--- Recorded information ---

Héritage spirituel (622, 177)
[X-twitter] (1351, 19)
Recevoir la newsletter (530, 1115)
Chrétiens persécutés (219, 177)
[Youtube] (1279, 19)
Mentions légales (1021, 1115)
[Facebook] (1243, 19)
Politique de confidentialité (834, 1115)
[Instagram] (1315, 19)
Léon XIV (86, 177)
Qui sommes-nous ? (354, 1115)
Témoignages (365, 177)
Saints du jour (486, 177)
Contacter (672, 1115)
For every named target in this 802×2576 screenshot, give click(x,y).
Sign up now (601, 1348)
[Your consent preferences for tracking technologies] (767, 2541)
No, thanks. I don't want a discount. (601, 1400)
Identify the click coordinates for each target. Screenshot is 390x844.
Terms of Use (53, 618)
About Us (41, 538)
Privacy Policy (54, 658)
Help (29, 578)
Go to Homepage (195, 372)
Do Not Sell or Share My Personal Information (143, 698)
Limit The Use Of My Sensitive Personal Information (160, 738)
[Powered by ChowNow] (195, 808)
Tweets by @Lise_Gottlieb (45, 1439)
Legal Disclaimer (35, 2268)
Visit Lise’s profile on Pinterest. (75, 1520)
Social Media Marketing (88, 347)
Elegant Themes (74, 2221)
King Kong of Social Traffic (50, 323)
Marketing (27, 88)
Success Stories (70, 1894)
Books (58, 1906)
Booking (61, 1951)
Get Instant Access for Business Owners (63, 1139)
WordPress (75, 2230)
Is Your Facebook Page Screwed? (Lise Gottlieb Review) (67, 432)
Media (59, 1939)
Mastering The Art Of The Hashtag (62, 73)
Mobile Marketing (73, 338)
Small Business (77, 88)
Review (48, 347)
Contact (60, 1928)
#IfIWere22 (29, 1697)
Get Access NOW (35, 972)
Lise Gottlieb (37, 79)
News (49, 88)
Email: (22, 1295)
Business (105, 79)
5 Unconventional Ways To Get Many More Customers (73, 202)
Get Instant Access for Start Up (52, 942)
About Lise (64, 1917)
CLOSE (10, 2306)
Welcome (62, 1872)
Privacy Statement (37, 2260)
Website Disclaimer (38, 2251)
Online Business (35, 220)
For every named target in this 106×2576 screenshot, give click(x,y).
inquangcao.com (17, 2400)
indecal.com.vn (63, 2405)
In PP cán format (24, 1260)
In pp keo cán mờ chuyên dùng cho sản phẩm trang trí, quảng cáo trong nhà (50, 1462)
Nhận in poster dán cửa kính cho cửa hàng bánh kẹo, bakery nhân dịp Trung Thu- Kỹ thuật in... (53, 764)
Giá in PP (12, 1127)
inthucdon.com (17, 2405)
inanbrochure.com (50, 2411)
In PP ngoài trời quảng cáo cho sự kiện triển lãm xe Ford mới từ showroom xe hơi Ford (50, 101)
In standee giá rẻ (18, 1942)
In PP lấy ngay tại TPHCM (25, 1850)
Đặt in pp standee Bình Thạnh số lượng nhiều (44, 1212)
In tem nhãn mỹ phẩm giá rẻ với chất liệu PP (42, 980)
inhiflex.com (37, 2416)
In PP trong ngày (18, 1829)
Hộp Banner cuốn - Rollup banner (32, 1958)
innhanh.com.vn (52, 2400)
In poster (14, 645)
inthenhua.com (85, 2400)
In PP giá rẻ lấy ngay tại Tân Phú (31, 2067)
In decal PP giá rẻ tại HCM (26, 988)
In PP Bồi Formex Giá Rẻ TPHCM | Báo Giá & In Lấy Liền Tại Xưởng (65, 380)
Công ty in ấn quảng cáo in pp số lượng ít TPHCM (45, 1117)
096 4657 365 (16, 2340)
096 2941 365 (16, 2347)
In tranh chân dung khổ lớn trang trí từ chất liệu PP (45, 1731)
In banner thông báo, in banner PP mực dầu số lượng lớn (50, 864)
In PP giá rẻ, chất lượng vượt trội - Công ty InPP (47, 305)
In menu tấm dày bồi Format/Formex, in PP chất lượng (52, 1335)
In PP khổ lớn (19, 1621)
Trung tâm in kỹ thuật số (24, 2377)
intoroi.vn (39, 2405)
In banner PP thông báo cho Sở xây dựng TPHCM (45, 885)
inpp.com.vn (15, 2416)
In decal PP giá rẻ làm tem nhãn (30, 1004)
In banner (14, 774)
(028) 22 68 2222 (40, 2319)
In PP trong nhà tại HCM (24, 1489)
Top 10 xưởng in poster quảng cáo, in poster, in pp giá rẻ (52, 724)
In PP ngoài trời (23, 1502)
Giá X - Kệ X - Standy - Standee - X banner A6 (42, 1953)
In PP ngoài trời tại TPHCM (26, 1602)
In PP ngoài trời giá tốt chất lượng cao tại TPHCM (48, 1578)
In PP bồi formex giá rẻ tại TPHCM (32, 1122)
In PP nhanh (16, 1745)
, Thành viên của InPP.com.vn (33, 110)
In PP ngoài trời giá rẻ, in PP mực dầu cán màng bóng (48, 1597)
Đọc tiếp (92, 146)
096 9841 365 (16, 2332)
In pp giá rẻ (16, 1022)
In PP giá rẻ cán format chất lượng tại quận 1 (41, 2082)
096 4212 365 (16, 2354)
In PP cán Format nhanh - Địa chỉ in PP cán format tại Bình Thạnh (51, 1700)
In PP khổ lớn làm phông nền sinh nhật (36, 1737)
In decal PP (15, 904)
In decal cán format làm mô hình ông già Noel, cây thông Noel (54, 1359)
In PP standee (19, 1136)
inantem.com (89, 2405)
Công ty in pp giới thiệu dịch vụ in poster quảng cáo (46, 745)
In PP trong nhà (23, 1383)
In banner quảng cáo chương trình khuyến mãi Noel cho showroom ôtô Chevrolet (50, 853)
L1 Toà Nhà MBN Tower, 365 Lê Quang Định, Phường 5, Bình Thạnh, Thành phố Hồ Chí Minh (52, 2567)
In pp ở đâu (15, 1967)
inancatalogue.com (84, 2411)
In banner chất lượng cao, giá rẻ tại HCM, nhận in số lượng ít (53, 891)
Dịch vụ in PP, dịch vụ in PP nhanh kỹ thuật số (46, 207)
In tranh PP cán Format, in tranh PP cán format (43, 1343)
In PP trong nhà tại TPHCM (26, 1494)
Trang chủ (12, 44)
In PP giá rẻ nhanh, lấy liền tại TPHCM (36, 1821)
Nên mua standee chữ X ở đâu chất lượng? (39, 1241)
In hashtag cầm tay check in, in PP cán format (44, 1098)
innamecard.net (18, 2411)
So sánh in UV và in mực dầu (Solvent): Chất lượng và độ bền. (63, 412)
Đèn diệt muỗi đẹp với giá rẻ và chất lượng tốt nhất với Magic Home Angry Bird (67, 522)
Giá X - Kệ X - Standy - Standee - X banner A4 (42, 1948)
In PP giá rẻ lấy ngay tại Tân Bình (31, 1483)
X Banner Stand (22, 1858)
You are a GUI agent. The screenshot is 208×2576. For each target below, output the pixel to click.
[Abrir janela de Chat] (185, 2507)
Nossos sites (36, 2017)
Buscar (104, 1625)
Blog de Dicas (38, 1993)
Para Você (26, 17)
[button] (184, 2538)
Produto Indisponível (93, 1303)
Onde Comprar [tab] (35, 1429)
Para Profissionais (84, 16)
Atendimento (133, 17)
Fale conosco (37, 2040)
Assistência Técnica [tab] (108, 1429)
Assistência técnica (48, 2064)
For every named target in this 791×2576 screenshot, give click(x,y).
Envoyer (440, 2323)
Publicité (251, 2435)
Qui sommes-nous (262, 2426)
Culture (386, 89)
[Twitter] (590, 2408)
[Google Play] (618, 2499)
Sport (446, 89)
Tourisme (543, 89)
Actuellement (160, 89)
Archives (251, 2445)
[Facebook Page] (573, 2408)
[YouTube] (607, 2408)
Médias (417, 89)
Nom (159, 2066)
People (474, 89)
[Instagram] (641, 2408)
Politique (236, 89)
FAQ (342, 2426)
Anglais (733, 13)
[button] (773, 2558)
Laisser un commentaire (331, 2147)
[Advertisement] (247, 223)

--- Problem ---
Output the listing above word for word, from the opening line through the line that contains "Témoignages (365, 177)", and leave out everything after it.

--- Output of the task ---
Héritage spirituel (622, 177)
[X-twitter] (1351, 19)
Recevoir la newsletter (530, 1115)
Chrétiens persécutés (219, 177)
[Youtube] (1279, 19)
Mentions légales (1021, 1115)
[Facebook] (1243, 19)
Politique de confidentialité (834, 1115)
[Instagram] (1315, 19)
Léon XIV (86, 177)
Qui sommes-nous ? (354, 1115)
Témoignages (365, 177)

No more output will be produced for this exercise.